Tips About Buying A Foreclosed Property

by Mark Wellborn

Tips About Buying A Foreclosed Property
Map of Foreclosures in DC Area from Hotpads.com

(This article is the second in a series of pieces about different aspects of the foreclosure crisis, and how they affect you. Our first piece focused on how to avoid foreclosure altogether.)

When prospective buyers scan property listings looking for a new home, they usually skip right over the foreclosure section. The general perception is that foreclosed properties are in such poor shape that they are not even worth looking at.

However, foreclosures can be very good buys if the right property comes along. Buyers just need to be willing to put in some work.

“You can get a discount in the range of 15 to 20 percent off the asking price if you do your homework,” Kenn Blagburn of Fairfax Realty told Urban Turf. “However, the banks also do their homework.”

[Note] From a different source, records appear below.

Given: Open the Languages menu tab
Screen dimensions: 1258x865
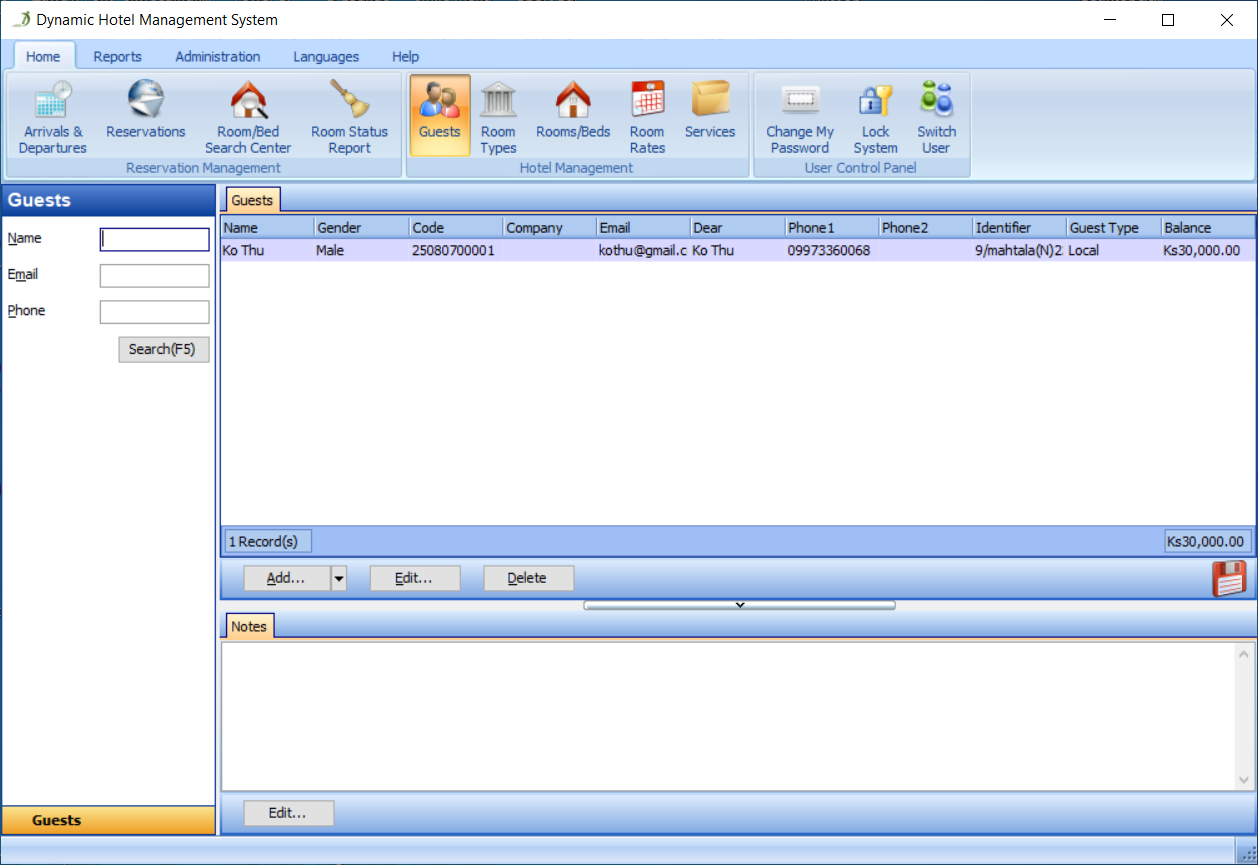Looking at the screenshot, I should coord(326,57).
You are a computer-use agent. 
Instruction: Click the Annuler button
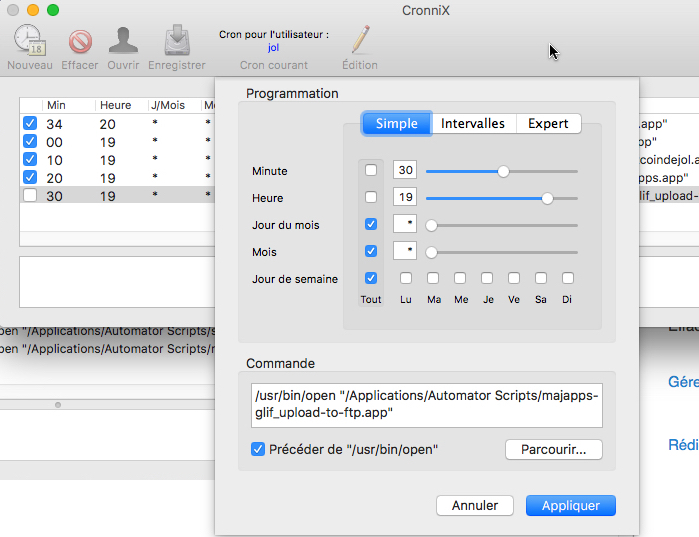pyautogui.click(x=474, y=506)
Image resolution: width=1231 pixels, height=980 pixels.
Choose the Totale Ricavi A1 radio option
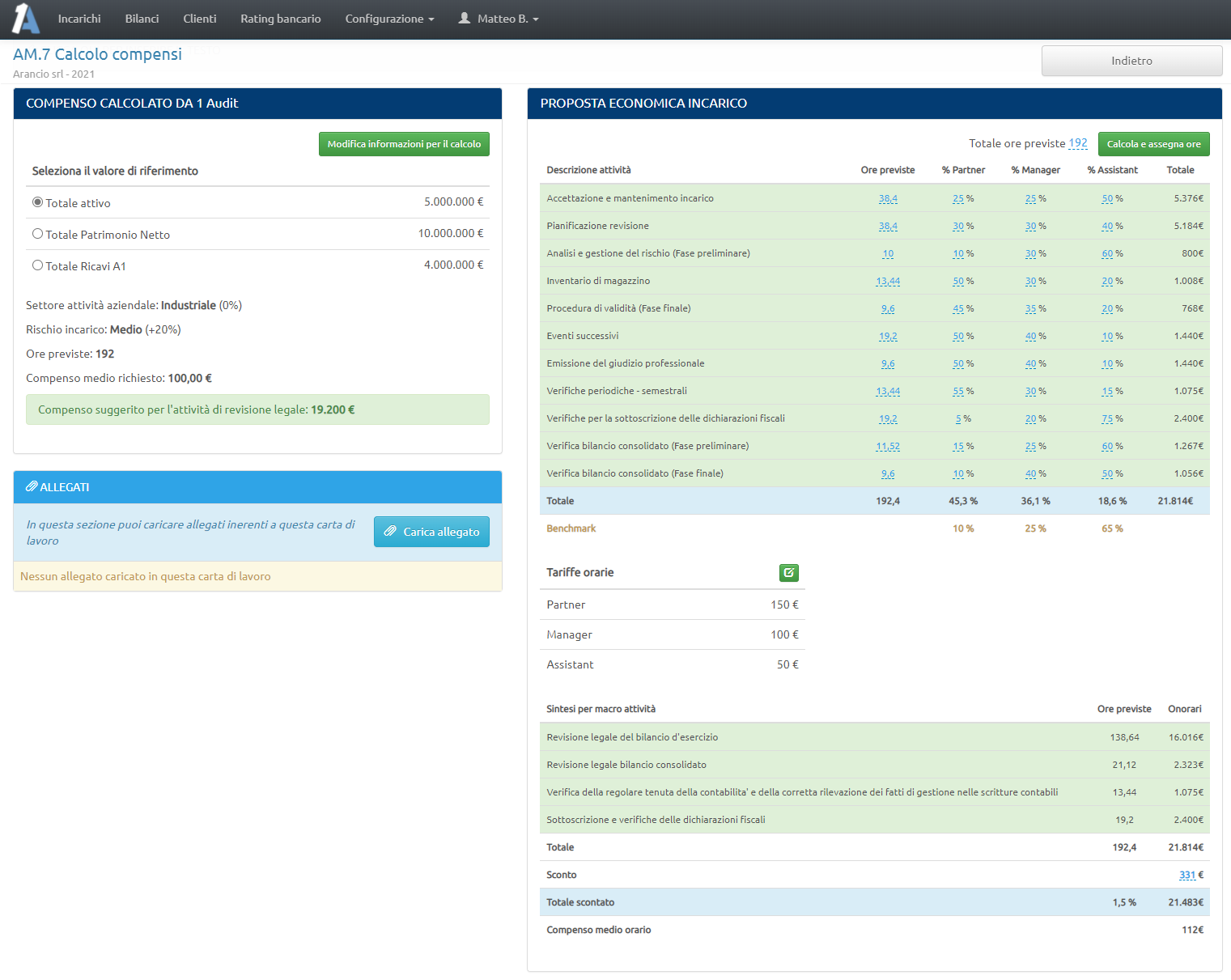(x=37, y=265)
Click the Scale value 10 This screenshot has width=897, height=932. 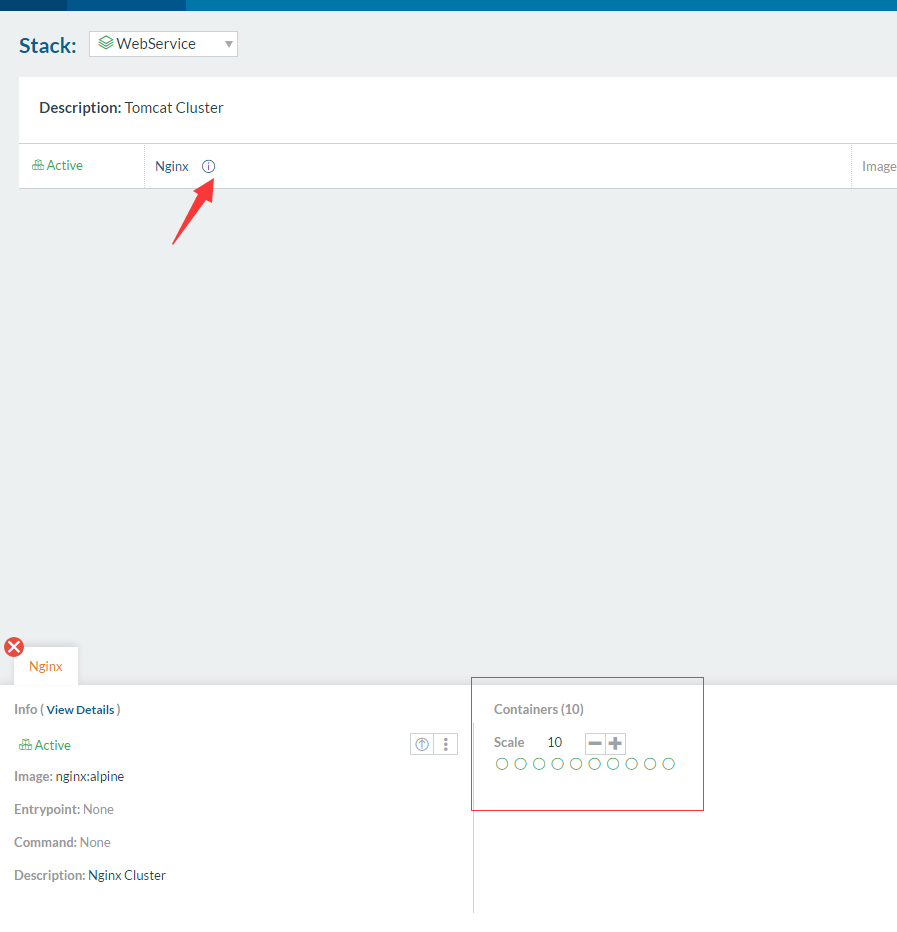click(554, 743)

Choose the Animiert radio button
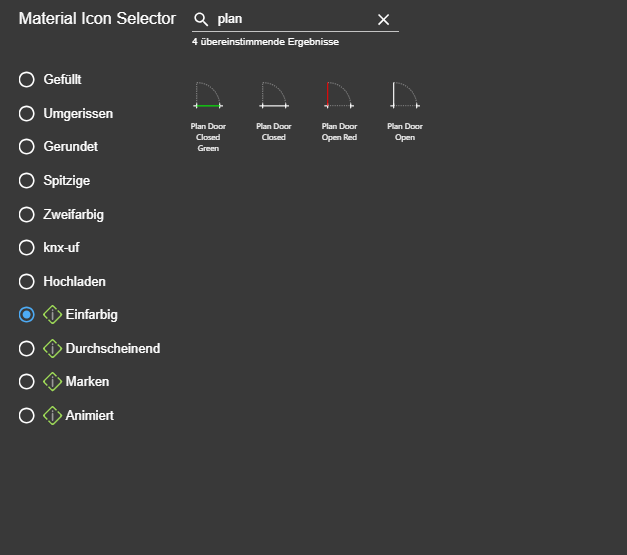(x=27, y=415)

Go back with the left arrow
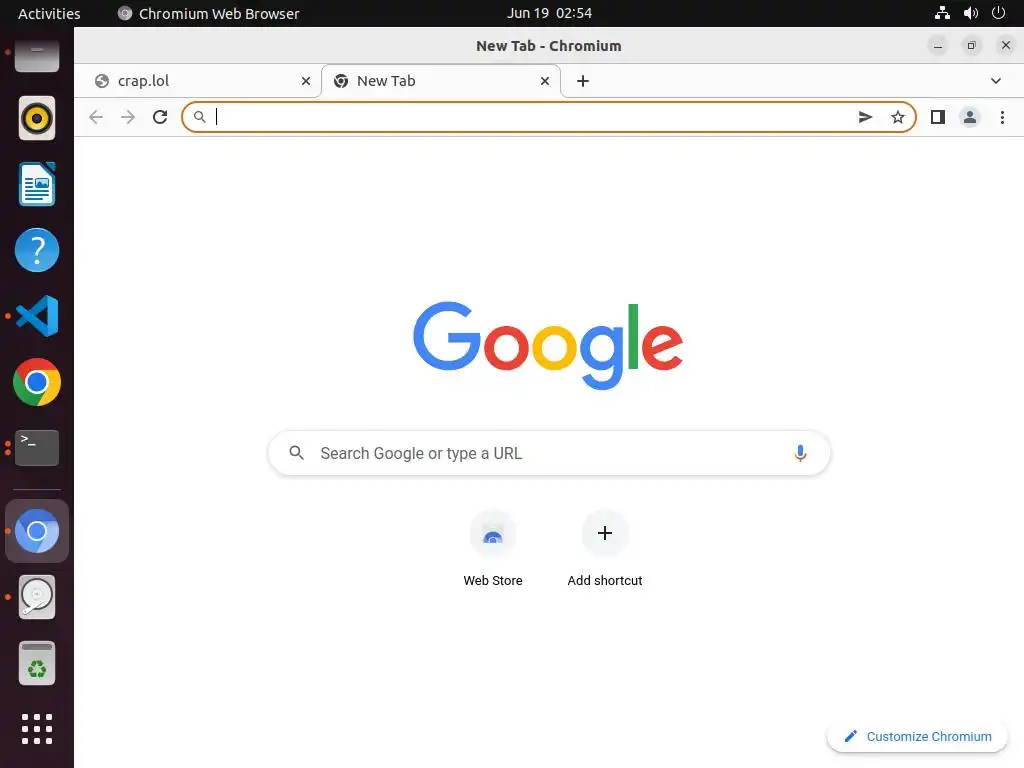96,117
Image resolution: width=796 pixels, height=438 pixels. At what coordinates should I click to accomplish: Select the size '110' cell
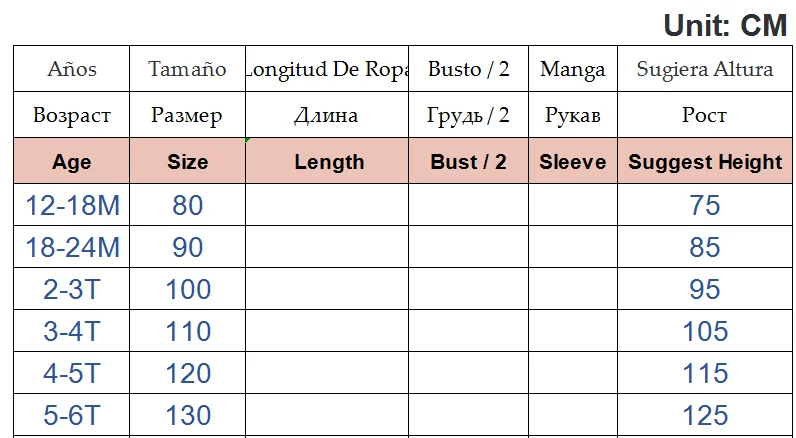(187, 332)
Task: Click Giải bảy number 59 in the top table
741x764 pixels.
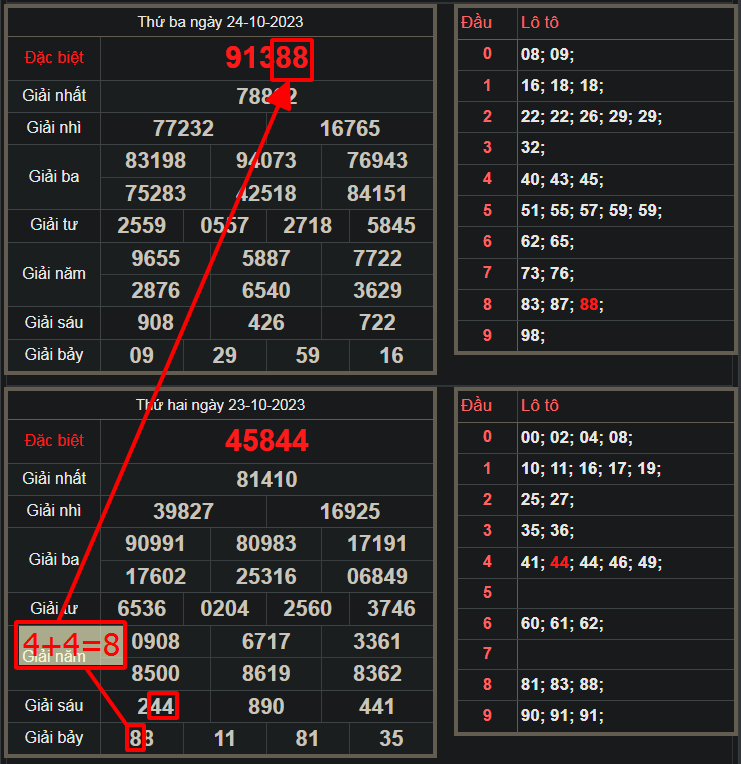Action: click(x=308, y=355)
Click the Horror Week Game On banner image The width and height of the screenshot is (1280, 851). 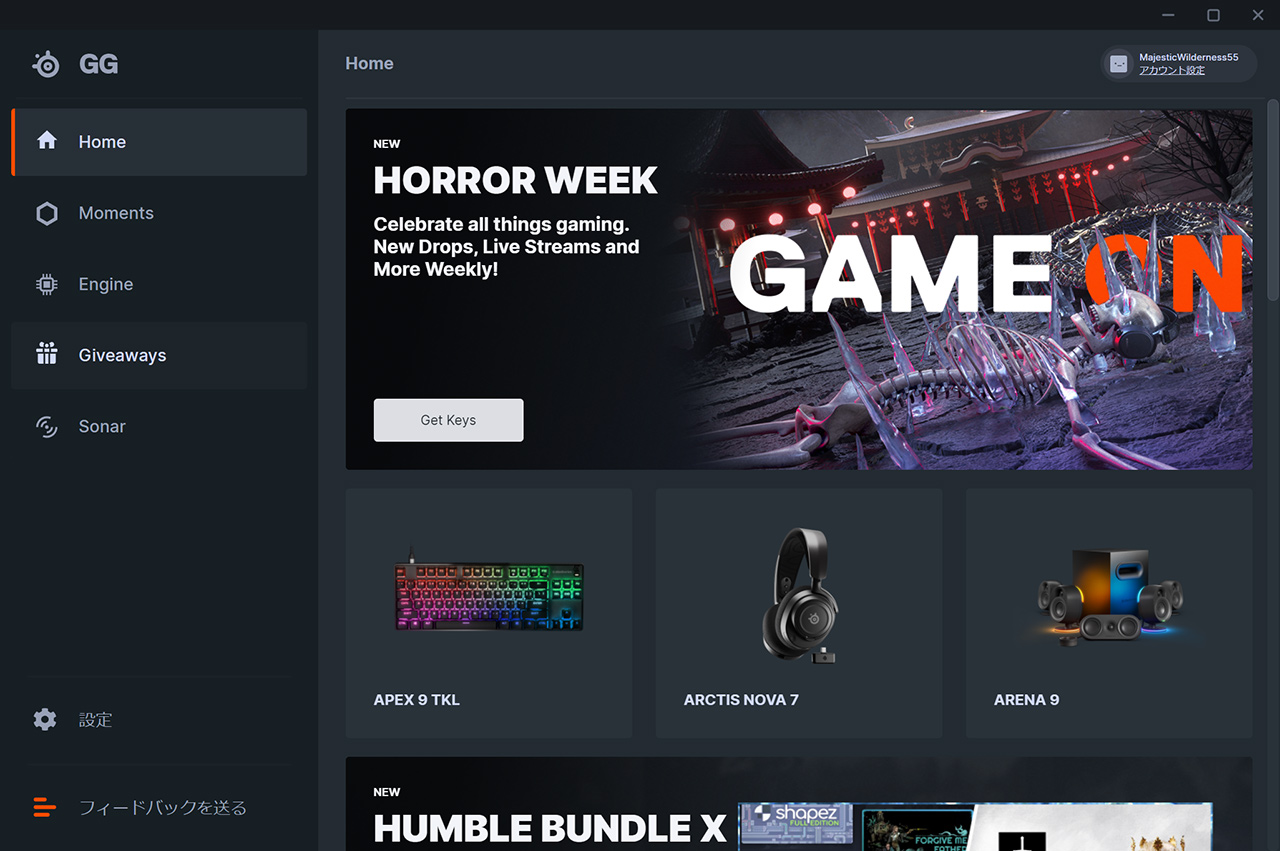[x=960, y=289]
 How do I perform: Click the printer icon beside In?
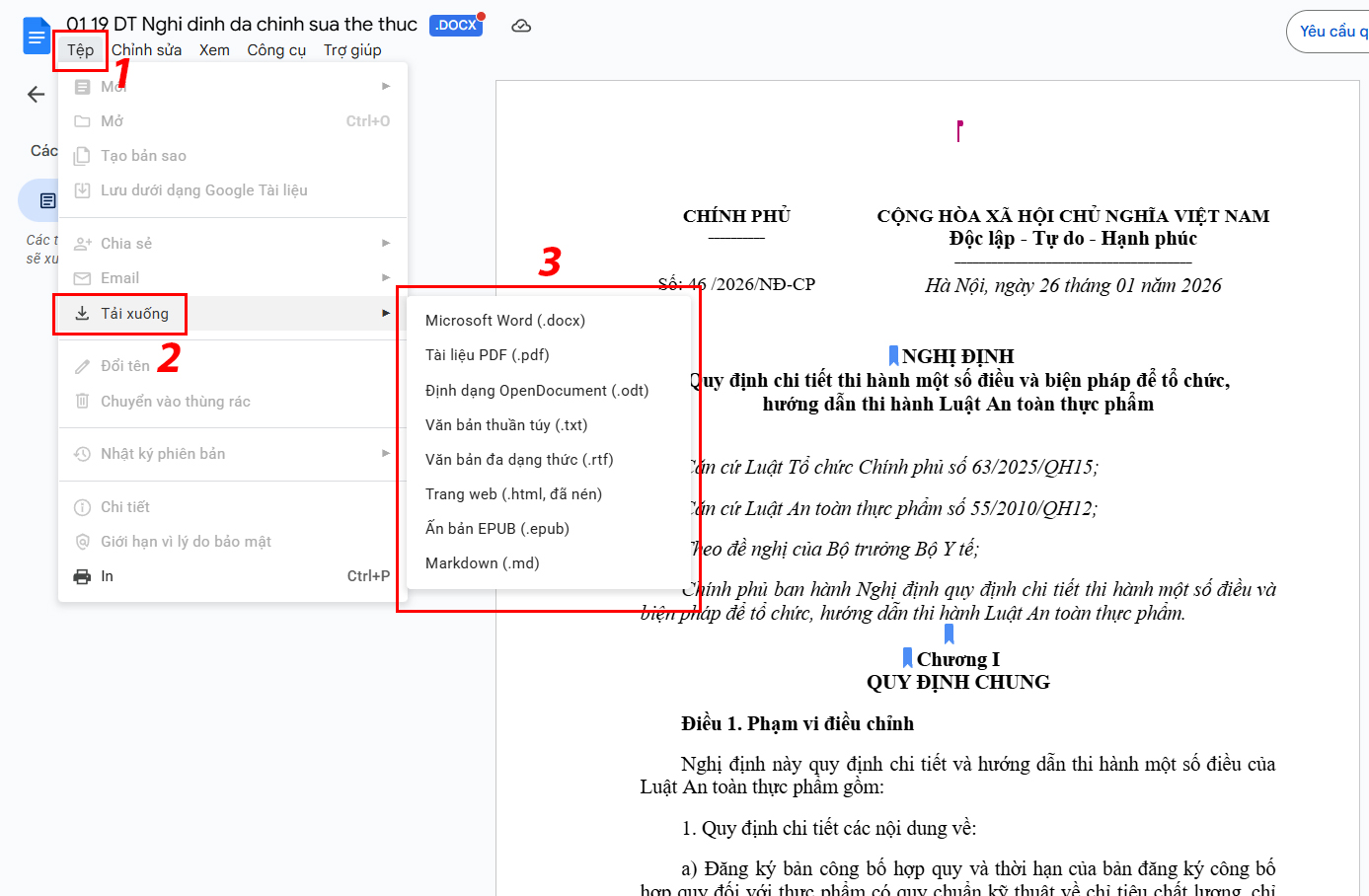(x=83, y=576)
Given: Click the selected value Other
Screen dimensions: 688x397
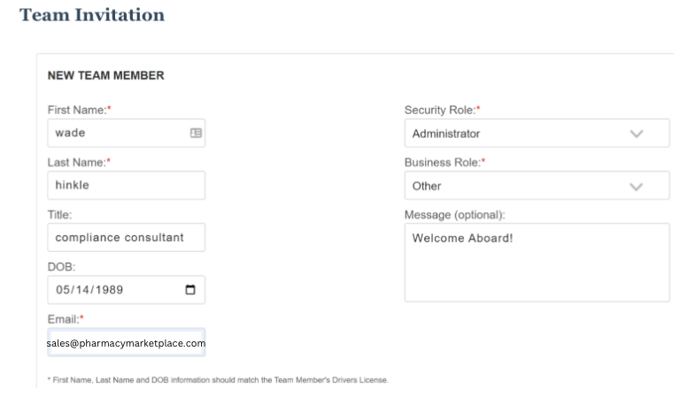Looking at the screenshot, I should (426, 186).
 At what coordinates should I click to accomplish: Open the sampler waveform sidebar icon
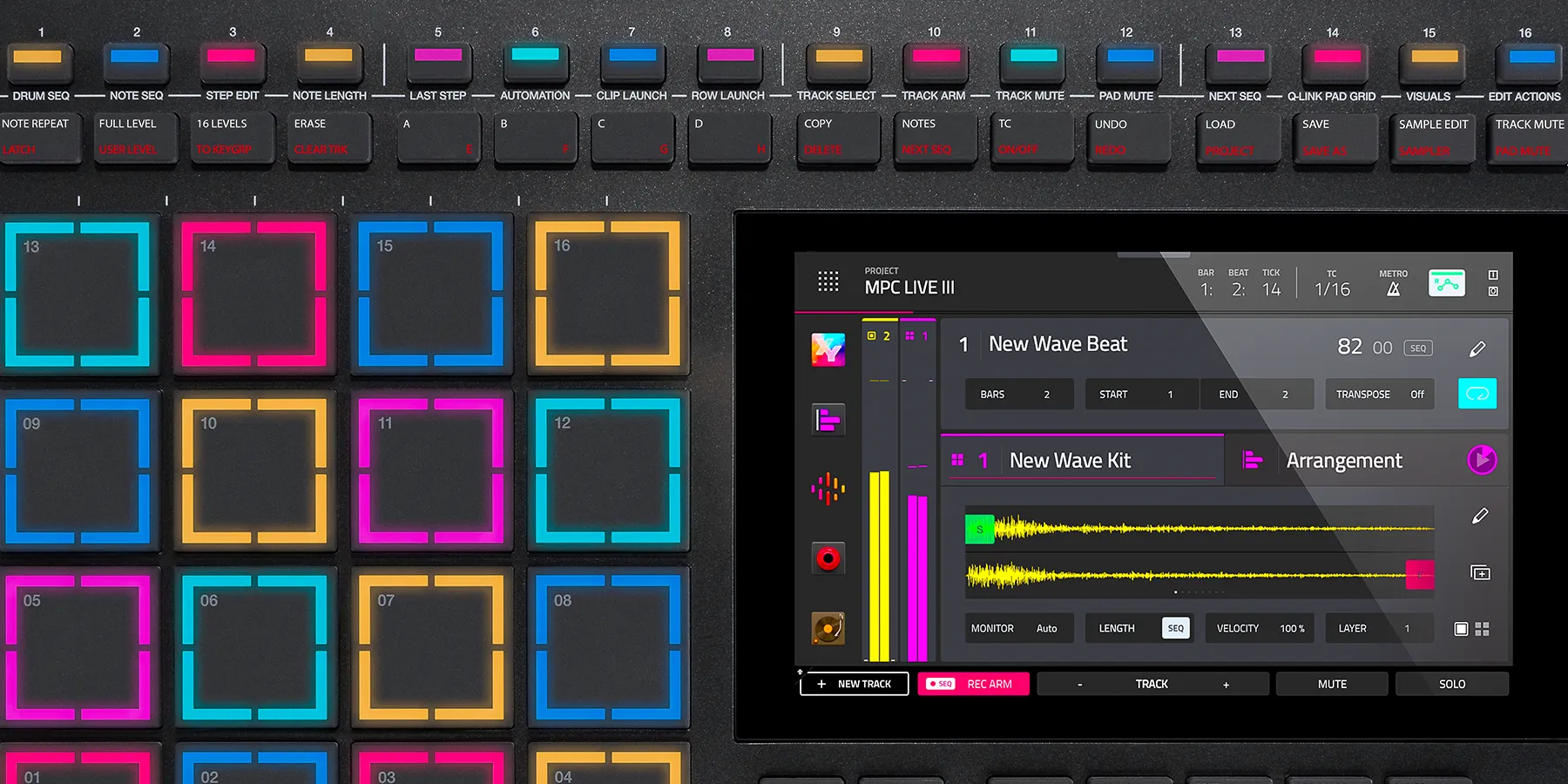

For most of the properties that they repossess, banks get broker price opinions (BPOs) which essentially means that they ask brokers familiar with the area what they think the home is worth, and list it as such. So, while there are deals out there, don’t expect to get a property for half price.

Another important thing to keep in mind is that the banks are not going to make any repairs or upgrades to the property to entice buyers.

“I had a client that had a contract with the bank pending for five months because they wanted a water heater put in and the bank would not do it,” Blagburn said. “When they say ‘as is,’ that is exactly what they mean.”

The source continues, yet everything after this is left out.